Alston’s choreographic style, derived from his two major influences of Sir Frederick Ashton and Merce Cunningham, combines a sparse but reverent classical technique with a romantic, flowing use of the upper body; his vocabulary is not broad but the interest and integrity of what we see is supported by his impeccable musicality that in turn demands the same of his dancers. Personality makes up for a lot in the present company, but musicality is not what it was when the likes of Liam Riddick and Oihana Vesga Bujan were performing, though Elly Braund is still there as a valuable guide. In watching the dancers there’s a suggestion of too much tension in the arms that at speed does not support Alston’s flow of the upper body, and a tendency, especially among the men, to land too heavily. There is something sensuous about soft, pliant landings that goes a long way towards bringing the choreography and the music seamlessly together.  

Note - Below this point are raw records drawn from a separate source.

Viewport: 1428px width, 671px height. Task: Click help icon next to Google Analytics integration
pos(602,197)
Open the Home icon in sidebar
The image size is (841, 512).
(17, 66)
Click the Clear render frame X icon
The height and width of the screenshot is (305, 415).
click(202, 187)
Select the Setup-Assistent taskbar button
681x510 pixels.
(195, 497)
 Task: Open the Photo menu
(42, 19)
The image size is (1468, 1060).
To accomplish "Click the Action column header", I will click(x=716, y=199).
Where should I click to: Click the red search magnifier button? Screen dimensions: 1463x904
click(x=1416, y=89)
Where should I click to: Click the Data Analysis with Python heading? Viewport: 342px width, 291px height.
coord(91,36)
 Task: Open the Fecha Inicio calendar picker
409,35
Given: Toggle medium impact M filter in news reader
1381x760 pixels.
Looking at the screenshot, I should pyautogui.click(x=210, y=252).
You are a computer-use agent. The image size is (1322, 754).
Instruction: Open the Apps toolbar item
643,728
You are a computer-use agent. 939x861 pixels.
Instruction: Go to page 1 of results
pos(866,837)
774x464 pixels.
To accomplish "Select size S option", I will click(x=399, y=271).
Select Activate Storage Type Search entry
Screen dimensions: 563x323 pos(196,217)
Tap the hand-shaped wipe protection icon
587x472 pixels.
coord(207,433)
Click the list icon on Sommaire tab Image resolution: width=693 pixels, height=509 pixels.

Over several years Alston’s company has had its portion of Arts Council funding to The Place — where it has been resident for the past quarter of a century — successively reduced to the point he feels he cannot run the company to the standards he needs; the present tour is called Final Edition. On the program is a relatively new repertoire, with two works from this year (Voices and Light Footsteps, and Shine On) and two from 2018 (Detour, and Brahms Hungarian). Voices and Light Footsteps, to a selection of Monteverdi madrigals, balli and sinfonia, sees Alston’s choreographic invention soaring with the music, creating a series of courtly dances that sweep up the voices into the air; there is a joy about the work that belies the tumultuous year in which it was created. Lawrance’s Detour, played out to a percussive score by Akira Miyoshi for solo marimba, is a contrast both in its dynamic pace and in the predominance of masculine energy; it features whipping arms and legs in a fast and furious choreography with brute overtones of anger and frustration.

Shine On, to Britten’s early song cycle On This Island for piano and voice (performed respectively by Jason Ridgeway and Katherine McIndoe), is clearly dark in tone, drawing its choreographic line from WH Auden’s poetry that begins with a fanfare (Let the florid music praise!) and turns through the haunting Nocturne to irrevocable loss (As it is, plenty). The symbolism is evident, and yet Alston returns in the finale to the opening musical fanfare with the dancers finishing in a reverence towards the public. Alston dedicates the work to Lizzie Fargher ‘whose enthusiasm for dance (and music) has sustained and encouraged me every time I have been to Snape and to Dance East.’

In closing the program with Brahms Hungarian Alston shows his undefeated spirit with a suite of dances to Brahms’ Hungarian Dances for solo piano that Ridgeway plays with gusto. As Alston remarked stoically after the final applause, “I love this place and I’m not going to say goodbye!”